WORK ITEM |
In the entries below, find the line containing "This screenshot has height=573, width=700.". Copy it and all lines after it, exactly, through the end.

Stored records:
↓

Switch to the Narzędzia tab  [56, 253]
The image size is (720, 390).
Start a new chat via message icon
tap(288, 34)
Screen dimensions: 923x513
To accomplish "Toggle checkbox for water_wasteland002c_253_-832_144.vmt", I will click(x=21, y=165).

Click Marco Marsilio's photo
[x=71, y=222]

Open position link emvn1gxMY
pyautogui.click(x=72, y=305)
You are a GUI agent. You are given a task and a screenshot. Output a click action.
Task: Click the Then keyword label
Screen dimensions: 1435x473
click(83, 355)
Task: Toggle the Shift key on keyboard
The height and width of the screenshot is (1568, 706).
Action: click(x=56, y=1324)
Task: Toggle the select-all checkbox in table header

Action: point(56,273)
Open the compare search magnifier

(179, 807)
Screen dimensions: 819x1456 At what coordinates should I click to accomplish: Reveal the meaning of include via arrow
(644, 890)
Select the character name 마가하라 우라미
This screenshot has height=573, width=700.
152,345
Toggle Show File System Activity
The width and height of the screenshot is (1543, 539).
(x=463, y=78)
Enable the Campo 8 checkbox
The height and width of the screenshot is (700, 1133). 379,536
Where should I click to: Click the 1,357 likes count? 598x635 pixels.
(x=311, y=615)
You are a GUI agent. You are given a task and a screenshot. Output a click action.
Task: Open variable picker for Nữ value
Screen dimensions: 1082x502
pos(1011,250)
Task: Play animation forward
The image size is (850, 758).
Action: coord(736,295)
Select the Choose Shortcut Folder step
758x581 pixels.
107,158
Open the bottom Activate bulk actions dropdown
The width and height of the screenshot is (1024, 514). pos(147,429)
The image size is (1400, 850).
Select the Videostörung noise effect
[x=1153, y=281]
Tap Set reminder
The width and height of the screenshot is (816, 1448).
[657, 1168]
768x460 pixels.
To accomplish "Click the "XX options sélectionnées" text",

↑

SOLUTION TO THIS TASK |
This screenshot has height=573, width=700.
152,345
Toggle Show File System Activity
The width and height of the screenshot is (1543, 539).
(x=463, y=78)
Enable the Campo 8 checkbox
The height and width of the screenshot is (700, 1133). 379,536
Where should I click to: Click the 1,357 likes count? 598x635 pixels.
(x=311, y=615)
You are a GUI agent. You are given a task and a screenshot. Output a click action.
Task: Open variable picker for Nữ value
Screen dimensions: 1082x502
pos(1011,250)
Task: Play animation forward
The image size is (850, 758).
Action: coord(736,295)
Select the Choose Shortcut Folder step
758x581 pixels.
107,158
Open the bottom Activate bulk actions dropdown
The width and height of the screenshot is (1024, 514). pos(147,429)
The image size is (1400, 850).
Select the Videostörung noise effect
[x=1153, y=281]
Tap Set reminder
The width and height of the screenshot is (816, 1448).
[657, 1168]
768x460 pixels.
To accomplish "Click the "XX options sélectionnées" text",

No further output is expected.